Había sido una tarde fabulosa, una pequeña fiesta familiar en torno a una pequeña tarta de cumpleaños. Habíamos pasado la tarde celebrando la vida. Una tarde feliz en un día de verano, de esos en los que la luz vespertina se cuela entre las cortinas del salón creando una atmósfera especial. Velas de cumpleaños,  risas y canciones la víspera del día de Santiago. Las familias escriben su historia con esos días especiales. Pero hacía mucho calor, demasiado, yo estaba agotada.

Me acosté temprano, apenas un momento en el telediario para escuchar la noticia: un tren había descarrilado en Santiago, ya hablaban de víctimas mortales. Me dormí rápido sobre la cama, con la radio encendida. Me despejé sobresaltada al escuchar en medio del sueño que ya había al menos treinta y cinco muertos.

Por la mañana, la cifra había ascendido a más de 70 y mi primer pensamiento fue que estas cosas sólo pasan en India. No, ha sido aquí, a pocos kilómetros de Santiago, ciudad abierta y acogedora que abre sus brazos amorosos a visitantes, turistas y peregrinos. Ha sido aquí la víspera de una de las fiestas más importantes y queridas de nuestro país, la víspera del día Nacional de Galicia, al lado nuestro, en la hermana Galicia. Y, sí, ha sido en un tren moderno y rápido, en un país con infraestructuras más o menos decentes, en el primer mundo. En el tren, medio de transporte cómodo y seguro, que te permite moverte de forma tranquila y relajada. El tren se convirtió en verdugo y segó la vida, al menos, de setenta y nueve personas.

Hay cosas en la vida que damos por supuestas, los pasajeros del Alvia esperaban llegar en hora a su destino, sus familiares aguardaban también en hora en la estación, deseando reencontrarse, abrazarse, contarse las novedades de sus vidas, celebrar las fiestas. Pero otra vez el azar, la mala suerte, la vida misma que hizo que cogieran ese tren y no otro, que llegaran a tiempo a la salida, apenas un instante y la muerte, la parca cruzó implacable el pasillo del tren decidiendo, en un instante, a quienes quería como trofeos de este viaje en el que unos cuántos sólo tenían billete de ida.

La noticia nos llenó de dolor, un dolor que superó fronteras dado el carácter universal de la ciudad de Santiago. Eran profesores y estudiantes, amigos y Erasmus, sacerdotes y novios, abuelos y padres, madres e hijos… Viajaban a encontrarse con los suyos a un bautizo, a una boda, al entierro de una hermana, a ver a su novio… Iban a continuar escribiendo las historias de sus vidas, las historias de sus familias.

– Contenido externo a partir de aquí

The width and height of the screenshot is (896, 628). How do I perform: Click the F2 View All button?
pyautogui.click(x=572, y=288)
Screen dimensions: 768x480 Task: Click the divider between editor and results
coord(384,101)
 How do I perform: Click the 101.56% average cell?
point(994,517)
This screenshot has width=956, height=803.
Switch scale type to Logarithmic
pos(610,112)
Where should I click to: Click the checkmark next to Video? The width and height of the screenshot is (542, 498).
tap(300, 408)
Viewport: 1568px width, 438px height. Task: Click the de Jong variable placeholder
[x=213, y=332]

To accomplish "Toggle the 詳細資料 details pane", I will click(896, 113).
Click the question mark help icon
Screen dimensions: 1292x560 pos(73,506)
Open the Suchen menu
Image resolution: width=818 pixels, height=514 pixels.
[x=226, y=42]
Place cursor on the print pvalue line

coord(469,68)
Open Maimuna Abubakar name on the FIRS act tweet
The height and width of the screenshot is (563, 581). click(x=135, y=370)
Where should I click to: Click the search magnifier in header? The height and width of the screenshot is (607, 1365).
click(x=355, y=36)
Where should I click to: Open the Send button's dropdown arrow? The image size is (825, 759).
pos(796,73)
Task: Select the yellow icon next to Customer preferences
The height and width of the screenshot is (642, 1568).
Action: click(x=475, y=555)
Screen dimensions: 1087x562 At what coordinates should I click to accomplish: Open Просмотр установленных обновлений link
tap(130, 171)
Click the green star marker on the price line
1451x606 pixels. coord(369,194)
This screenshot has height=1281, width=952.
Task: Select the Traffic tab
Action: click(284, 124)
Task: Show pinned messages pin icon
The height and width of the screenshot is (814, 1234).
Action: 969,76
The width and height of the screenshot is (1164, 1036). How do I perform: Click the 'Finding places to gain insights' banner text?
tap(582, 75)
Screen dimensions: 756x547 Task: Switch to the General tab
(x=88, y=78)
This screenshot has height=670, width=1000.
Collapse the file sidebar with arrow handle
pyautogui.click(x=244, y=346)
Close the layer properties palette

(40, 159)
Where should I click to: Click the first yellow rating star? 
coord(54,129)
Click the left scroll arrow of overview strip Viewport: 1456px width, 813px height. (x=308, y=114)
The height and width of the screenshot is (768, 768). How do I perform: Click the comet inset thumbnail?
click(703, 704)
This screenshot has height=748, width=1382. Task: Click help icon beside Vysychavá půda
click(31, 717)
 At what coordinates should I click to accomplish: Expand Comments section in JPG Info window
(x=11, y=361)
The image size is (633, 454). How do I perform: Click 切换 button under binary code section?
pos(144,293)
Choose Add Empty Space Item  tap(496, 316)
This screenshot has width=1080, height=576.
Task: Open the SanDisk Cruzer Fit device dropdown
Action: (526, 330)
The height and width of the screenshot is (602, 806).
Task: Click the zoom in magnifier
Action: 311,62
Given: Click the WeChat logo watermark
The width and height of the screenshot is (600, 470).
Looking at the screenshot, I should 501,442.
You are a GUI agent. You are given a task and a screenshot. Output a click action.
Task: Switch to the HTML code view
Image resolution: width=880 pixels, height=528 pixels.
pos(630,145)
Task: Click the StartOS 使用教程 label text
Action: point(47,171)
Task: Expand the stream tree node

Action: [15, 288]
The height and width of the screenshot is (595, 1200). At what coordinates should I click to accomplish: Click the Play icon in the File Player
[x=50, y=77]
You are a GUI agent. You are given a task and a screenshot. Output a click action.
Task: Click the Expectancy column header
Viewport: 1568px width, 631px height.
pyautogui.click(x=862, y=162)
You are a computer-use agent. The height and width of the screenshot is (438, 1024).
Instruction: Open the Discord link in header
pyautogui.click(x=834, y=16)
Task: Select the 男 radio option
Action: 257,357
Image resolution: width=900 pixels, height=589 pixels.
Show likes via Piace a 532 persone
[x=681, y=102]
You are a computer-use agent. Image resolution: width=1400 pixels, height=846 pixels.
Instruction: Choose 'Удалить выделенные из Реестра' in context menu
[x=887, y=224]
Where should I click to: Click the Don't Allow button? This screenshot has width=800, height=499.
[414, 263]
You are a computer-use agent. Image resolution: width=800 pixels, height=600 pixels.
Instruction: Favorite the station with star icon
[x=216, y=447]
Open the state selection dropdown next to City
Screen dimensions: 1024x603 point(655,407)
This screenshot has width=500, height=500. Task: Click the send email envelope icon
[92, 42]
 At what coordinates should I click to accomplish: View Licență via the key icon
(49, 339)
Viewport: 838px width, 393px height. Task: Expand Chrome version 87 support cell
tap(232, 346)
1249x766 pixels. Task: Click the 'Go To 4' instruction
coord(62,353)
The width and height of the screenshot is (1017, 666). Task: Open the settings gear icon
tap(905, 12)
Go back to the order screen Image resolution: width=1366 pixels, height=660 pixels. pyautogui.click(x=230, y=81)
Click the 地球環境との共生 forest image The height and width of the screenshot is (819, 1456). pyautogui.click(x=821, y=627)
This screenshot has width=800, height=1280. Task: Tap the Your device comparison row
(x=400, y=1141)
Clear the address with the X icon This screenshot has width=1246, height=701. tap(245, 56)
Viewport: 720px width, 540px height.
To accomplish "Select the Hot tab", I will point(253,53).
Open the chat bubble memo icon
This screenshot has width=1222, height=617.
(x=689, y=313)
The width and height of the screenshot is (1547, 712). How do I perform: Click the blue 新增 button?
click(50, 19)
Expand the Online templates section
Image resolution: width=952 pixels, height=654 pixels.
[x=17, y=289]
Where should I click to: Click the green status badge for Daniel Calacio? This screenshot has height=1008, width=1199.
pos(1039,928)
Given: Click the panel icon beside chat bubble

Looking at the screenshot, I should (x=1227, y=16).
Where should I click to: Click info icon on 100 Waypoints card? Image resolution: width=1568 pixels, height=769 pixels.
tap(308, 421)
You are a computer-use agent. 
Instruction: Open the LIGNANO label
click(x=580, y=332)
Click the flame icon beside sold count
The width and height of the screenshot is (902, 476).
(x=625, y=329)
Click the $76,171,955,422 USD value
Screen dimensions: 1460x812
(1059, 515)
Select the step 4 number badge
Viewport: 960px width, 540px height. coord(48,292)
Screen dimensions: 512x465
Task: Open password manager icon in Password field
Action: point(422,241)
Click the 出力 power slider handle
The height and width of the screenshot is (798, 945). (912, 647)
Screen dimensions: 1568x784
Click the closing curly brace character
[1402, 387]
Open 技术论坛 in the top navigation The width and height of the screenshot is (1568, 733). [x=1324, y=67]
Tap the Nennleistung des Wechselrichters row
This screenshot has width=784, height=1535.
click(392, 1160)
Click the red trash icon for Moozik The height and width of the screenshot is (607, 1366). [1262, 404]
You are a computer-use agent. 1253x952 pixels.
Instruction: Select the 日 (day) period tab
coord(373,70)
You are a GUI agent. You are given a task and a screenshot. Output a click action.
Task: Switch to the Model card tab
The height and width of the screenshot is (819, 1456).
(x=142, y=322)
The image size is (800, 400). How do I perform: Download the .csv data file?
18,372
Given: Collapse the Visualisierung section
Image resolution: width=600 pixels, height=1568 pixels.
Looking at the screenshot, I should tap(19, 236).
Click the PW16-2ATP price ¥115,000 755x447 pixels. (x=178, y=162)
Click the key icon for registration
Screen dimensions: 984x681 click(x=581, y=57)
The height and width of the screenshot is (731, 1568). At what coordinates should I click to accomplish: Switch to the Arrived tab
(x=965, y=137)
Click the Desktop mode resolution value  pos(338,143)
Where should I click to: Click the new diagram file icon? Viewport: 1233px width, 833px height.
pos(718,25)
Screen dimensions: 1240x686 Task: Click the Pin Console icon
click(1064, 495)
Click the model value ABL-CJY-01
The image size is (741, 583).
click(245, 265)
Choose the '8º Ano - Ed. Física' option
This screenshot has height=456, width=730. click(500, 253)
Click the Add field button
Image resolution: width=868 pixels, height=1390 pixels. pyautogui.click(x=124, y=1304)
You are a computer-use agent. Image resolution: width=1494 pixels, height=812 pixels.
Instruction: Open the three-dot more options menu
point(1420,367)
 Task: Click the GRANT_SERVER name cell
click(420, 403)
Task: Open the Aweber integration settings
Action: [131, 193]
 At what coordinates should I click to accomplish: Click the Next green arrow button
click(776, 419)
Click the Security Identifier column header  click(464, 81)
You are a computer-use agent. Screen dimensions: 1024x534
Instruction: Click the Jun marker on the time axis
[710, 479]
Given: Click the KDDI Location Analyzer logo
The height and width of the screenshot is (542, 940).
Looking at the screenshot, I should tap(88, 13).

Cuántos sueños rotos, frustrados, finalizados de forma abrupta, violentados, violados. Un dolor que llegó a todos los rincones de España. España entera se tiñó de luto.

Y luego la obscenidad de la información, la inmediatez más absoluta, el exceso elevado a la enésima potencia ¿Es necesario esto? El dolor de las familias retransmitido en directo ¿con qué derecho les robamos su intimidad para vivir su duelo?

y, por encima de todo, la solidaridad absoluta del pueblo: sanitarios, bomberos, conductores de ambulancias, miembros de Cruz Roja, de protección civil, del 112 y el pueblo. El PUEBLO, los vecinos y voluntarios que tras el impacto inicial se fueron a la vía a sacar con sus propias manos a los heridos, a los muertos. Ellos también son víctimas, víctimas del espectáculo dantesco que tuvieron que vivir. Las imágenes me llevaban de forma recurrente a la estación de Atocha. Las colas de gente para donar su sangre. La gente por la vía, ayudándose unos a otros, lamentado la magnitud de la tragedia, pero sin dejar de trabajar en el auxilio del otro. La solidaridad en sentido estricto no entiende de credos, ni de razas, ni de nacionalidades, ni de filiación.

La verdadera DEMOCRACIA es esta: el PUEBLO AYUDANDO A LOS SUYOS, sacándolos de entre los hierros, destripando el tren para encontrar vida entre el horror.

Y ¿los políticos? ¿para qué los queremos? No los necesitamos, sólo contaminan.